All parents want their children to succeed in life. Going to an elite college can help, mostly in terms of networking and resume-building, but is that the ticket to success? Probably not.
True success and happiness in life comes from being able to create, persevere, roll with life’s punches, and work with others. The good news is that parents and caregivers can teach children these skills from infancy onward — for free. Here are five ways parents can set up their children for success
1. Reinforce executive function skills. Executive function skills are our “air traffic control” skills, such as our ability to pay attention, plan, troubleshoot, multitask, control our emotions, negotiate, and delay gratification. These are skills that children learn as they grow — and are skills that can be taught and reinforced. There are activities and games that parents can do with their children that help build these skills, many of which involve using their imagination and interacting with others — which works best when devices are turned off, and when time is not filled up with scheduled activities.
2. Let children be independent — and let them fail. These days, many parents limit their children’s independence. Some of it is for good reason — we want children to be safe — but children cannot grow into independent adults if they never get to explore the world around them and make choices for themselves, which inevitably means that they will make at least the occasional bad choice. But learning from mistakes is some of the best learning we do. If you start early, giving your children leeway while teaching them safety skills at the same time, they will be ready and confident when the time comes. It’s always tempting to jump in and save them, but try to limit that to the real emergencies. If they fall from a jungle gym and get hurt, get a bad grade because they left an assignment at home, flub an audition or team tryout, next time they will do better, especially if you are supportive and help them think it through. They will also learn that they can survive these mistakes, which is helpful as you try to…
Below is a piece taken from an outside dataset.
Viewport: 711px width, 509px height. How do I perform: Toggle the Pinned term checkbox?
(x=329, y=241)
3. Foster resilience. Resilience is the ability to manage adversity, to deal with setbacks and failure and get back up again. Letting children be independent — and fail — helps build this. It’s how they practice. Having the consistent support of loving adults is key, but that support should be the “I’ve got your back” and “I’ll love you no matter what” kind of support, not the “I’ll do this for you” or “I’ll make sure you succeed” kind of support.
4. Build social skills and empathy. The ability to “play in the sandbox” is key to success, and to do that children need to learn how to make and keep friends, how to listen to others and care about their thoughts and feelings. From teaching “please” and “thank you” and taking turns, to getting them involved in activities involving social interactions, to getting involved in community and volunteer activities, there are many ways that parents can build these skills. Setting a good example always helps.
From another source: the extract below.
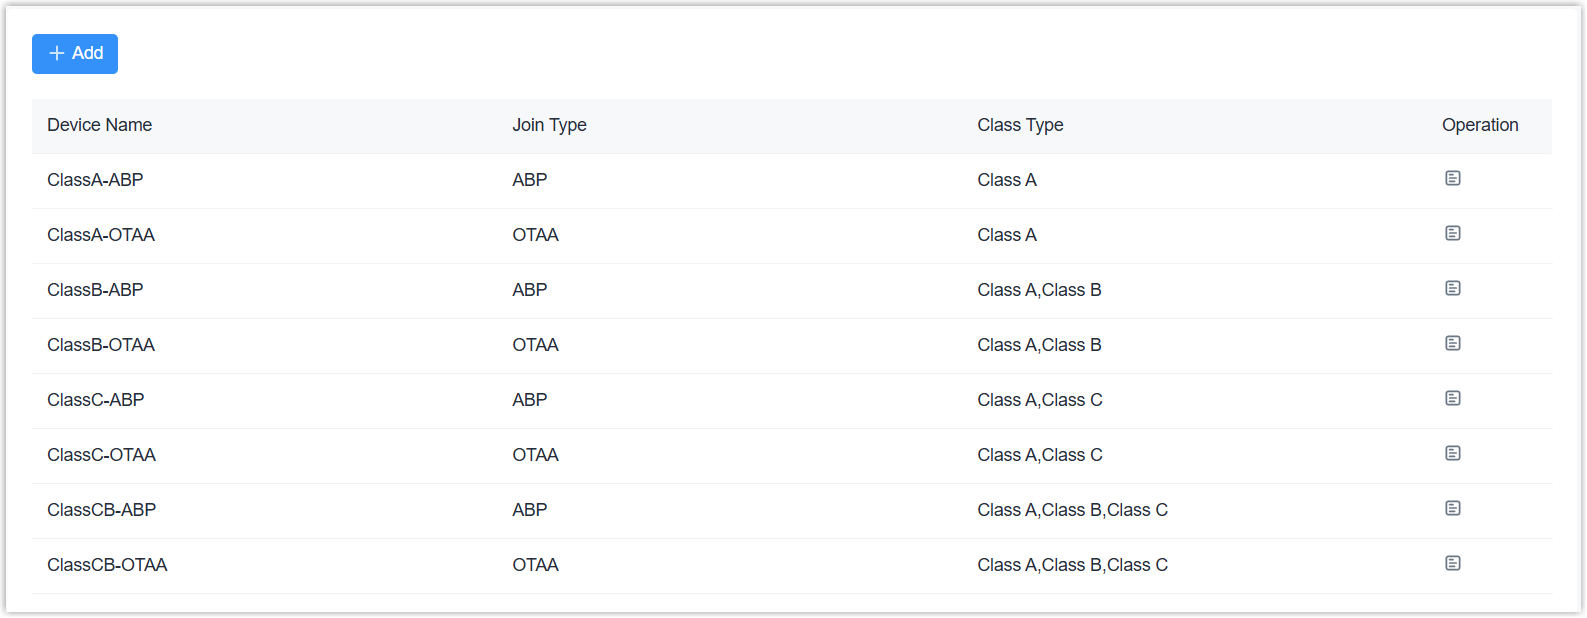
Task: Click the ClassC-ABP device row
Action: [x=96, y=400]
5. Encourage curiosity and creativity. Go places like parks or museums or historical sites. Explore together. Go to the library and get books. Have lots of paper and paint around. Make things together. Watch documentaries; read the news and talk about it. Make up stories. Build things. Help your child see the world as full of fascination and possibility. Help them understand how much ability they have to create.
These are the skills that make a difference, not where someone goes to college. These are the skills that help people find their way, succeed at what they do — and have fun doing it.